Ah, those devious Democrats! It's lucky that they've been caught out by right-thinking conspiracy theorists, and won't be able to pursue their foul plot of enacting health care reform legislation that's so hard for the public to understand that it will cause the loss of their Congressional majority and leave the Republicans with no choice but to pass single payer legislation.
Well said tongue in cheek, Roger. Maybe that's a key difference: those devious lefties are stumbling toward what they wanted all along, while those wackie rightists are trying every possible alternative until they get it right.
But seriously, isn't there some merit to the notion that the ACA was ultimately a road stop on the way to a single payer system all along?
No, Jaan, no!
If the foul plot that you are suggesting had existed, surely its evil schemers would have included a public option in PPACA. As it was, even with traditional Medicare as a model, the public option died--in committees controlled by Dems.

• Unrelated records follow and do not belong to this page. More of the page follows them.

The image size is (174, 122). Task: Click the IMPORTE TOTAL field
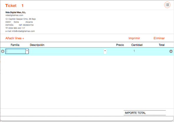click(145, 113)
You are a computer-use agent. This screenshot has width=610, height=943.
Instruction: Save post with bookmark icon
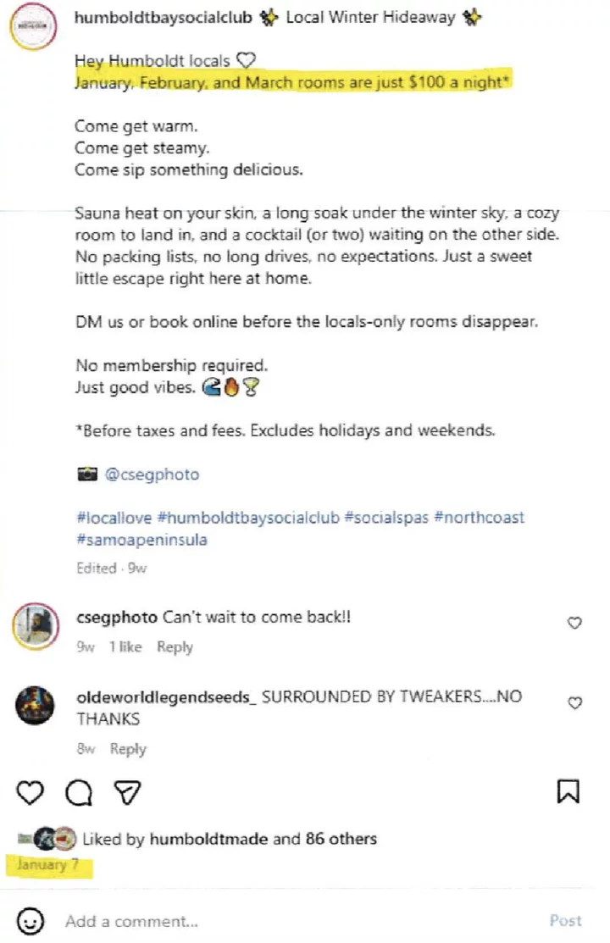point(568,791)
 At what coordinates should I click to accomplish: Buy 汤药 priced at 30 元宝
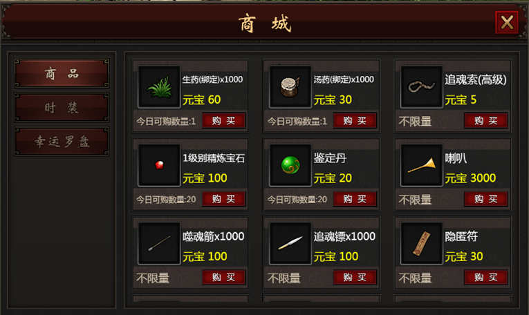pos(355,121)
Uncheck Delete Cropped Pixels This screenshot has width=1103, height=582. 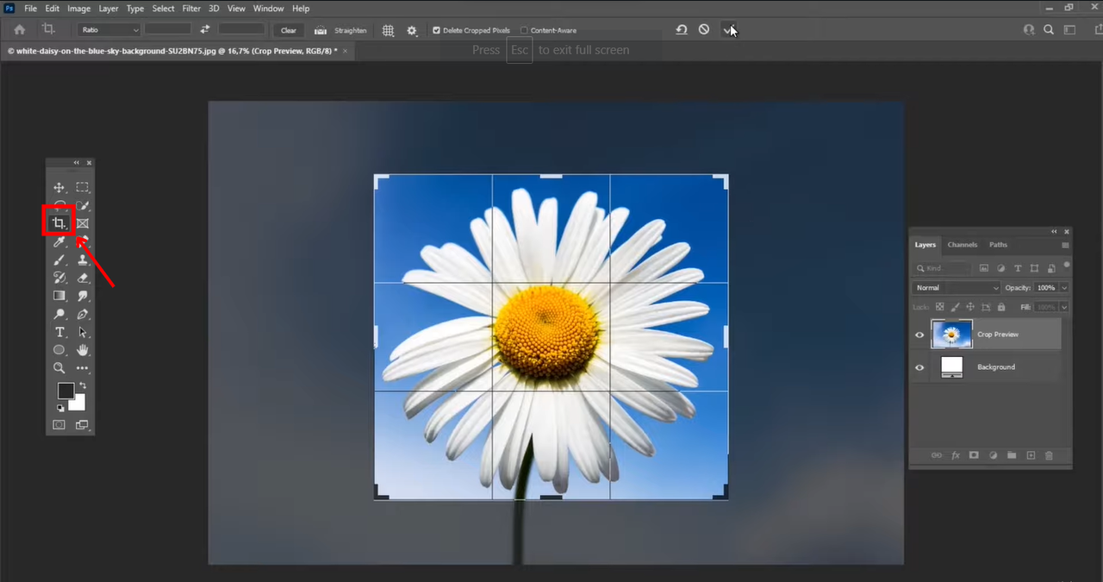(436, 30)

(Taking my tongue out of my cheek now) A more likely hidden agenda for PPACA is that described in Tom Daschles' book,"Critical," in which Daschle proposes an insurance exchange structure that's so successful that every purchaser of coverage wants to utilize it.
Having just reviewed Massachusetts' Connector experience (in www.reformupdate.blogspot.com), I'm not too optimistic that the PPACA exchanges will achieve Daschle's goal. (If a camel is a horse designed by a committee, what is PPACA?)
Your political positioning is starting to be exhausting; I admired your more functional presentations, but now it's all about your political views. Okay, now we know. Can you tame it down more objectively or is this where you intend to stay herein?